*Aim*.
Set down everything from the line containing "2576x550 pixels." down to the line containing "tap(846, 504)", both included, reproducing each line precisely as it appears in the items.
[START]
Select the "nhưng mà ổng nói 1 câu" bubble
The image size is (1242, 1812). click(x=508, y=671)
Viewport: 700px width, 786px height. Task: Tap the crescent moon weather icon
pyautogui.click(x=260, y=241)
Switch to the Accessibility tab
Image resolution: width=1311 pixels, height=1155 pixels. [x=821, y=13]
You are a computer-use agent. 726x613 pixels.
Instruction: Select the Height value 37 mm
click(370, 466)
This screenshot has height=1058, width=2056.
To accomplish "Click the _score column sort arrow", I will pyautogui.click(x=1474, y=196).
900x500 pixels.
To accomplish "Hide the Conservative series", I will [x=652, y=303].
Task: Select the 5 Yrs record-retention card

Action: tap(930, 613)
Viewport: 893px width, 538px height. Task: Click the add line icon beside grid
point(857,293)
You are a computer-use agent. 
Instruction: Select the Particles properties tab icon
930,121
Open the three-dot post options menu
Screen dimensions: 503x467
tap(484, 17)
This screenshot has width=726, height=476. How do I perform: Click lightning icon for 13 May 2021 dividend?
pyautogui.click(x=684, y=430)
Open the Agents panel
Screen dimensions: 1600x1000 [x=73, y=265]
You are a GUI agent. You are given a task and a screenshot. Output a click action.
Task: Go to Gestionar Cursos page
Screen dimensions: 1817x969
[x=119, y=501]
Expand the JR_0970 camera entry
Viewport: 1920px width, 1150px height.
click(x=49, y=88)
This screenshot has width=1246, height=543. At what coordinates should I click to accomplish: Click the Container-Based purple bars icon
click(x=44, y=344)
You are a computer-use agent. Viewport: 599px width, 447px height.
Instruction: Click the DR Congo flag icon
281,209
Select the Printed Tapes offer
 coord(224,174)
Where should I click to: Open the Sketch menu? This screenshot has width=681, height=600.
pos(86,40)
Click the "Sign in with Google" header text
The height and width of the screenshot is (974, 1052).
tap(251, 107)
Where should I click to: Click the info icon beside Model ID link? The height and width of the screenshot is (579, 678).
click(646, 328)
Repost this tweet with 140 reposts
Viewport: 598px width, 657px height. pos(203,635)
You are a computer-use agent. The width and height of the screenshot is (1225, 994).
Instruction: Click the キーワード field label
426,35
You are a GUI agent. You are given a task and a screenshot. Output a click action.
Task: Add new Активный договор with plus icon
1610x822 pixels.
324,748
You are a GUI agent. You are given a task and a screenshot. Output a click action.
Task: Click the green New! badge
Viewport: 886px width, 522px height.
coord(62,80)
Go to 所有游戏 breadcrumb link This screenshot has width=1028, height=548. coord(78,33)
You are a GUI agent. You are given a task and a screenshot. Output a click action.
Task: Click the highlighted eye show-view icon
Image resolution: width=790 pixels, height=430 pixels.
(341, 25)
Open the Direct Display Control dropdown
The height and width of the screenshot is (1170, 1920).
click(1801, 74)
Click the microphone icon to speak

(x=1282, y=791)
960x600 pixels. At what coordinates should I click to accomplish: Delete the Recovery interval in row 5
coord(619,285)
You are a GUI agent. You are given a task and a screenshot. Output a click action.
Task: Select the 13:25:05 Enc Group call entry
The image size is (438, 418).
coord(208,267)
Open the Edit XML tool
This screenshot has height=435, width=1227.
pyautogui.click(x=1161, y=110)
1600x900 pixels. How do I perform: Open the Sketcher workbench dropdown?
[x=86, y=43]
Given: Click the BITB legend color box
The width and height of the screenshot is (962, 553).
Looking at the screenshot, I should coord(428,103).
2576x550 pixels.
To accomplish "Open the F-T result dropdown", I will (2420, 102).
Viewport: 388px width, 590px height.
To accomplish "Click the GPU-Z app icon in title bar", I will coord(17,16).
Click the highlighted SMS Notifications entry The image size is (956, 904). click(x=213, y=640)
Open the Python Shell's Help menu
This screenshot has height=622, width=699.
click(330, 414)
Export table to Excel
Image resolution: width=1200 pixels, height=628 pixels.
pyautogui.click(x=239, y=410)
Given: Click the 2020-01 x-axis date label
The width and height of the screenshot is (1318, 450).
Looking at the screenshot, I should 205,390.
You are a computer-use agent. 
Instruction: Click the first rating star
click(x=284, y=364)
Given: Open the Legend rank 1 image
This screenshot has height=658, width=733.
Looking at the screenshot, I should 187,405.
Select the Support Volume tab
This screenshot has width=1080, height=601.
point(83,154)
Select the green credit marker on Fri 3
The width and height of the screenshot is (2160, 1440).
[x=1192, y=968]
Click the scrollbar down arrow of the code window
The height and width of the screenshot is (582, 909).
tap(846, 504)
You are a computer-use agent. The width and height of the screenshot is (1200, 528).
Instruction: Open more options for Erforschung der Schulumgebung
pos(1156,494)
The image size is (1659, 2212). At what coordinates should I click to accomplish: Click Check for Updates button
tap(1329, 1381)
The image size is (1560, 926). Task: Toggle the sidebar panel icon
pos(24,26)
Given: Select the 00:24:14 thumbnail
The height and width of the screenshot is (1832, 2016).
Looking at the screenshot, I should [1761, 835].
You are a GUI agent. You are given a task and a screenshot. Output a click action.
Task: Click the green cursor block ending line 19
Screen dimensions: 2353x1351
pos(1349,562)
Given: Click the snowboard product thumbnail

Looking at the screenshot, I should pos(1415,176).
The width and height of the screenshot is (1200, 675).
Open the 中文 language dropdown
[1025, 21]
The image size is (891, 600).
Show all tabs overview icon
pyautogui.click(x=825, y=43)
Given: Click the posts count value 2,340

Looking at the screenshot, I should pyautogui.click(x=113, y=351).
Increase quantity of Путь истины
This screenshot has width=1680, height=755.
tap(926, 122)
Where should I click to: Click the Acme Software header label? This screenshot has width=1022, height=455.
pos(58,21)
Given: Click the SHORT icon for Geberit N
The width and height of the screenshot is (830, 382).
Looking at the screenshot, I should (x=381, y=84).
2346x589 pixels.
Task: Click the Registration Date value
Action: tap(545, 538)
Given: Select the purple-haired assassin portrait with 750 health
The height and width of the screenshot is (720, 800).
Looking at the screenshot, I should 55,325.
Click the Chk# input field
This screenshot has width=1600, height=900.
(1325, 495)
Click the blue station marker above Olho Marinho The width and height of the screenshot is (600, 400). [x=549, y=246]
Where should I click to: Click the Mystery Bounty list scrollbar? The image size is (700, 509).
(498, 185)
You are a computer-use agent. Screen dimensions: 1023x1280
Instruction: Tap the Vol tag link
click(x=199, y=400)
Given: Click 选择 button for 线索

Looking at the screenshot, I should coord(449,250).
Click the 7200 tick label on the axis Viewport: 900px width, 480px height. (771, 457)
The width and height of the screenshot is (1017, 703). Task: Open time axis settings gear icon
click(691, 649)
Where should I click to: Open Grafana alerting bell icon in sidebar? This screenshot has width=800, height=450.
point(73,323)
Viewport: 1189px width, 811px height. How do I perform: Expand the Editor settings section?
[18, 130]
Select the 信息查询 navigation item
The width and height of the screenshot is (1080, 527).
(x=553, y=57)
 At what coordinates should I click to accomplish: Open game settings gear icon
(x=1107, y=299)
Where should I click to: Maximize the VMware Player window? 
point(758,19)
[END]
*Solution for this task*.
2576x550 pixels.
To accomplish "Open the F-T result dropdown", I will (2420, 102).
Viewport: 388px width, 590px height.
To accomplish "Click the GPU-Z app icon in title bar", I will coord(17,16).
Click the highlighted SMS Notifications entry The image size is (956, 904). click(x=213, y=640)
Open the Python Shell's Help menu
This screenshot has height=622, width=699.
click(330, 414)
Export table to Excel
Image resolution: width=1200 pixels, height=628 pixels.
pyautogui.click(x=239, y=410)
Given: Click the 2020-01 x-axis date label
The width and height of the screenshot is (1318, 450).
Looking at the screenshot, I should 205,390.
You are a computer-use agent. 
Instruction: Click the first rating star
click(x=284, y=364)
Given: Open the Legend rank 1 image
This screenshot has height=658, width=733.
Looking at the screenshot, I should 187,405.
Select the Support Volume tab
This screenshot has width=1080, height=601.
point(83,154)
Select the green credit marker on Fri 3
The width and height of the screenshot is (2160, 1440).
[x=1192, y=968]
Click the scrollbar down arrow of the code window
The height and width of the screenshot is (582, 909).
tap(846, 504)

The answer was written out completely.